Segment Start: Records supplied
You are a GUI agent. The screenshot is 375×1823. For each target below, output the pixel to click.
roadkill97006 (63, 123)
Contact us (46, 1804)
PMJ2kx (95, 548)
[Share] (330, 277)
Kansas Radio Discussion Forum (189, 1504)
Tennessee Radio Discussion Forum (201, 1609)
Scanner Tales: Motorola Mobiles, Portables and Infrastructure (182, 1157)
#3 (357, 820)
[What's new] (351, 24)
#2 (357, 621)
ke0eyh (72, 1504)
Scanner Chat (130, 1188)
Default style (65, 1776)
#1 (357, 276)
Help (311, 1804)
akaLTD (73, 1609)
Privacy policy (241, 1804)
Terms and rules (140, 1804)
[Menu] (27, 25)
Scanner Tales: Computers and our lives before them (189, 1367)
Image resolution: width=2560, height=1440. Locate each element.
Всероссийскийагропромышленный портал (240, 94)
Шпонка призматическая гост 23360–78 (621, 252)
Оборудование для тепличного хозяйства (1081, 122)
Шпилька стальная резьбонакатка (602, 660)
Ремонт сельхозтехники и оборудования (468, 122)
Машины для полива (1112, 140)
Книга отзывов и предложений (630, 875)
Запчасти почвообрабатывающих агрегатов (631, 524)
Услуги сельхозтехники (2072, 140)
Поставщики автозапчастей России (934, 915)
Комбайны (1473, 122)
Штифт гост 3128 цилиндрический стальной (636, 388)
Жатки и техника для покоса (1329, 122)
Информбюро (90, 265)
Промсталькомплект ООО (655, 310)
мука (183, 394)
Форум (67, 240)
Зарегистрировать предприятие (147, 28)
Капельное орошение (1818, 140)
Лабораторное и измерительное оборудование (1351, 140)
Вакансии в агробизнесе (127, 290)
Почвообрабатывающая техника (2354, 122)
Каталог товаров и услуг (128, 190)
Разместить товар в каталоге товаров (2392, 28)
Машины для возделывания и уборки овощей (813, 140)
Segment End: Records supplied
■ Your task
The lines to copy run from the first line of the entries to the line containing "Шпилька стальная резьбонакатка (602, 660)"; copy them exactly and output nothing else.

■ Answer to this exercise
You are a GUI agent. The screenshot is 375×1823. For each target below, output the pixel to click.
roadkill97006 (63, 123)
Contact us (46, 1804)
PMJ2kx (95, 548)
[Share] (330, 277)
Kansas Radio Discussion Forum (189, 1504)
Tennessee Radio Discussion Forum (201, 1609)
Scanner Tales: Motorola Mobiles, Portables and Infrastructure (182, 1157)
#3 (357, 820)
[What's new] (351, 24)
#2 (357, 621)
ke0eyh (72, 1504)
Scanner Chat (130, 1188)
Default style (65, 1776)
#1 (357, 276)
Help (311, 1804)
akaLTD (73, 1609)
Privacy policy (241, 1804)
Terms and rules (140, 1804)
[Menu] (27, 25)
Scanner Tales: Computers and our lives before them (189, 1367)
Image resolution: width=2560, height=1440. Locate each element.
Всероссийскийагропромышленный портал (240, 94)
Шпонка призматическая гост 23360–78 (621, 252)
Оборудование для тепличного хозяйства (1081, 122)
Шпилька стальная резьбонакатка (602, 660)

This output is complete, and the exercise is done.